The telco said that alleviating public concerns, including over security, safety and privacy, will be a key role for government. “There is a role for Government in educating the public on the benefits of CAVs, and in facilitating pilots so that the public can gain acceptance,” it argued.
Telstra said it backed principles outlined in the Transport and Infrastructure Council’s (TIC) National Policy Framework for Land Transport Technology, which was released in August last year.
That document outlined four key roles for Australia’s state and federal governments:
• Providing policy leadership, including a nationally coordinated approach across different levels of government; facilitating collaboration between industry and researchers; raising public awareness and acceptance; and managing the transitions between old and new technologies.
• “Enabling”, including by supporting investment in digital infrastructure and/or data streams and offering open access to transport data.

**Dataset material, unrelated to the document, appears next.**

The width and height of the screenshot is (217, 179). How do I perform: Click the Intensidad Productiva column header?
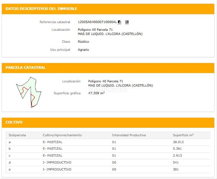coord(129,135)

• Creating a supportive regulatory environment, including ensuring that community expectations around safety and privacy are met, removing regulatory barriers and where possible providing certainty about future regulatory requirements.
• And investment in R&D and real-world trials.
The TIC document also included seven principles for government action, including evidence-based investment, avoiding favouring particular technologies or applications, and favouring where possible low-cost approaches to regulation such as collaborative agreements or self-regulation.
“We fully agree with, and support these principles,” Telstra’s submission states.
“It is our view that these principles will serve to ensure the best outcomes for the community and for businesses choosing to invest in AVs. It is our view that the policy principles could have benefitted from one additional element; namely fostering collaboration between business/industry, government and the community, which could help to accelerate the introduction of AVs in Australia.”
The telco is a member of the Australian Driverless Vehicle Initiative (ADVI), which has staged on-road trials of self-driving cars. Telstra has backed a truck platooning initiative in Western Australia and participated in connected vehicle trials.
In October, Telstra revealed details its work with Cohda Wireless to conduct a trial of ‘vehicle to infrastructure’ (V2I) communications using the telco’s 4G network.Read more: Telstra Health to roll out WA health information system
“Governments, industry, businesses and the community have the opportunity to catalyse the emergence of new mobility systems and this should be done through cross-sector collaboration (transport, telecommunications, and universities/research sector) and partnership,” Telstra argued.
“The Australian geography and environment lends itself to being the perfect test bed for such technologies, but Australia is currently lagging globally, and policies and incentives are urgently required.”
Toyota in a submission to the inquiry said it backed a national guidelines and a single application process for organisations that wish to undertake trials of automated vehicles.
“In addition, Toyota fully supports cross-border cooperation within state and territory road transport agencies primarily because most automotive and technology industries see Australia as a single market for investment and innovation,” the car-maker said.
Toyota also said that legislated definitions around driver, driving, control and proper control should be based on globally harmonised definitions. The UN’s World Forum for Harmonization of Vehicle Regulations and the Working Party on Road Traffic Safety are currently discussing key definitions relating to autonomous vehicles.
The full submissions are available from the inquiry's home page.